Dass Floras Eltern einen offenen Umgang bezüglich ihrer Mediennutzung pflegen, hat einen Grund: Im Rahmen der KIM Studie 2016 geben 11 % der 6- bis 13- Jährigen an, bereits mit ungeeigneten Inhalten im Internet in Berührung gekommen zu sein. Dabei handelt es sich um sexualisierte, pornografische, sowie gewalttätige Inhalte, aber auch Horrorvideos. Um dem entgegenzuwirken sind aufklärende Präventionsmaßnahmen, sowie eine offene Kommunikation mit den Eltern von Vorteil.

„Wir können den Umgang mit Medien ja nicht völlig ausschließen und reglementieren, ansonsten wird es für die Kinder noch interessanter. Aber Flora ist da sehr gewissenhaft und hat ein gutes Verständnis dafür, was gut und was schlecht ist. Wenn sie mal eine typische Ketten-Mail bekommt, zeigt sie es uns gleich und ist da sehr offen.“

Safer Internet – eine Schutzimpfung
Um bereits im Vorhinein Aufklärung über einen sicheren Umgang im Internet zu leisten, bietet „Saferinternet.at“ bereits seit 2008 Workshops und Vorträge für Schüler, Lehrende und Eltern an.

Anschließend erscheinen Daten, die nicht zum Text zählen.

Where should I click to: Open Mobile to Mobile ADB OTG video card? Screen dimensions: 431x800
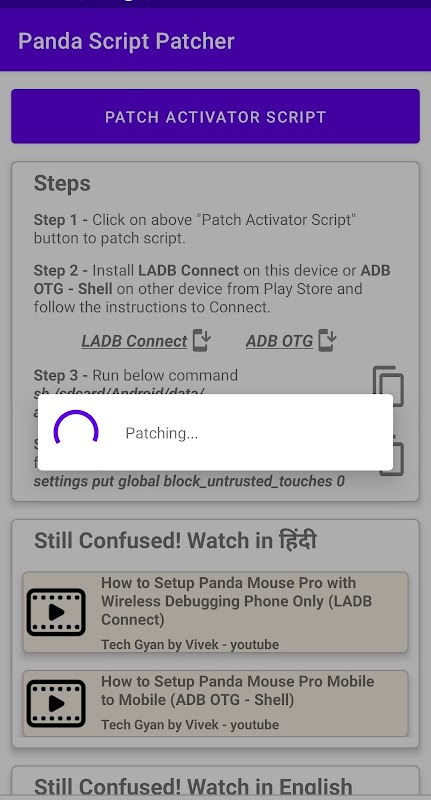click(215, 704)
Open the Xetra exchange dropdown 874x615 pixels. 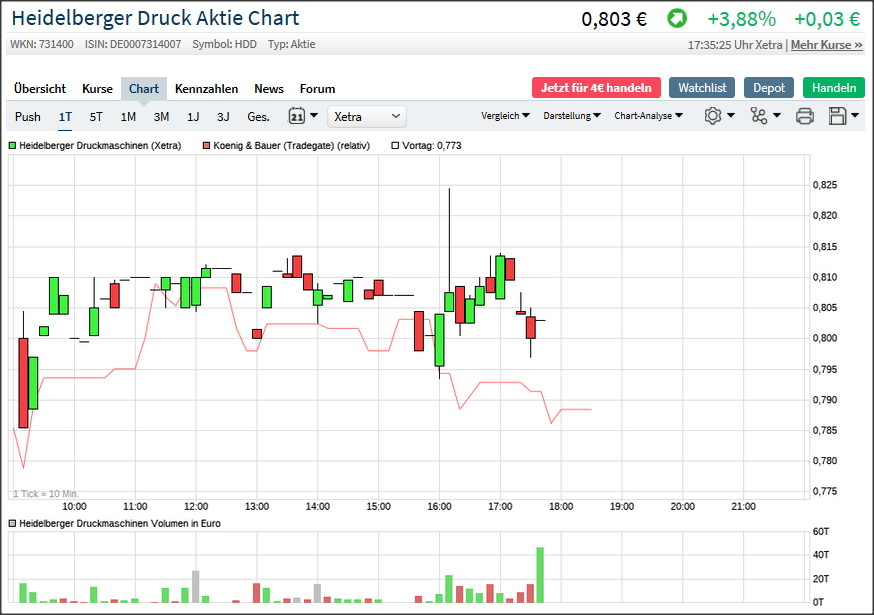tap(367, 116)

Unterstützt wird die EU-Initiative unter anderem vom Bundesministerium für Bildung, sowie Institutionen wie Stopline, Education Group oder dem ORF. Unterschiedliche Workshops behandeln je nach Modul und Schulstufe Themen wie Jugend- und Datenschutz, ungeeignete Inhalte im Internet und den Schutz der Privatsphäre. Die Integration der Workshops erfolgt bisher jedoch auf freiwilliger Basis der Schulen.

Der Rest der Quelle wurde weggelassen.